Analysis of coronavirus envelope protein with cellular automata model
Published in International Journal of Parallel, Emergent and Distributed Systems, 2022
Raju Hazari, Parimal Pal Chaudhuri
High transmissibility of CoV-2, as per our analysis, is a combined effect of mutations on structural proteins (Envelope E, Spike S, and Nucleocapsid N) and the role played by non-structural proteins (nsps) and accessory proteins (ORFs). Viral life cycle in host cell is controlled by these proteins for replication and host immune evasion. The current paper is the first one in the series of three papers (we shall report) investigating the reason of highest transmissibility of SARS CoV-2 (2019) compared to SARS CoV(2003) and MERS (2012).

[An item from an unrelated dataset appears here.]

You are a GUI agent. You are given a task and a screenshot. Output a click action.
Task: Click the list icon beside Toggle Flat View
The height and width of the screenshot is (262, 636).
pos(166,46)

The Cellular Automata enhanced Machine Learning (CAML) model is presented in the current paper to investigate the contribution of envelop protein for high transmissibility of SARS CoV-2. The ML framework is designed to learn the threshold limit of CA model parameter so that the list of mutants identified by the ML framework cover the mutants reported in published literature for in vitro/in vivo mutational studies on two case studies. The ML framework identifies the mutants for each of the two case studies reported in Section 6. Large difference in CA model parameter DCLVS between CoV-2 and CoV and (also CoV-2 and MERS) confirms difference in transmissibility of CoV-2 (2019) from that of CoV(2003) and MERS (2012). Further, CAML model also confirms same level of transmissibility for CoV-2 (2003) and MERS (2012). CAML platform can be employed to predict possible mutations in viral proteins. Six mutants predicted for CoV-2 are reported. We expect the results presented in our current and future papers will provide a platform to design therapeutic agents and robust vaccine with broader coverage to combat the CoV-2 epidemic. This epidemic is likely to persist for some more time due to new type of viral strains which may appear once the virus encounters vaccine administered on infected patients. Further, the CAML platform will provide an efficient workbench to develop therapeutic drug/vaccine for other types of viruses which may appear in future generating next pandemic situation.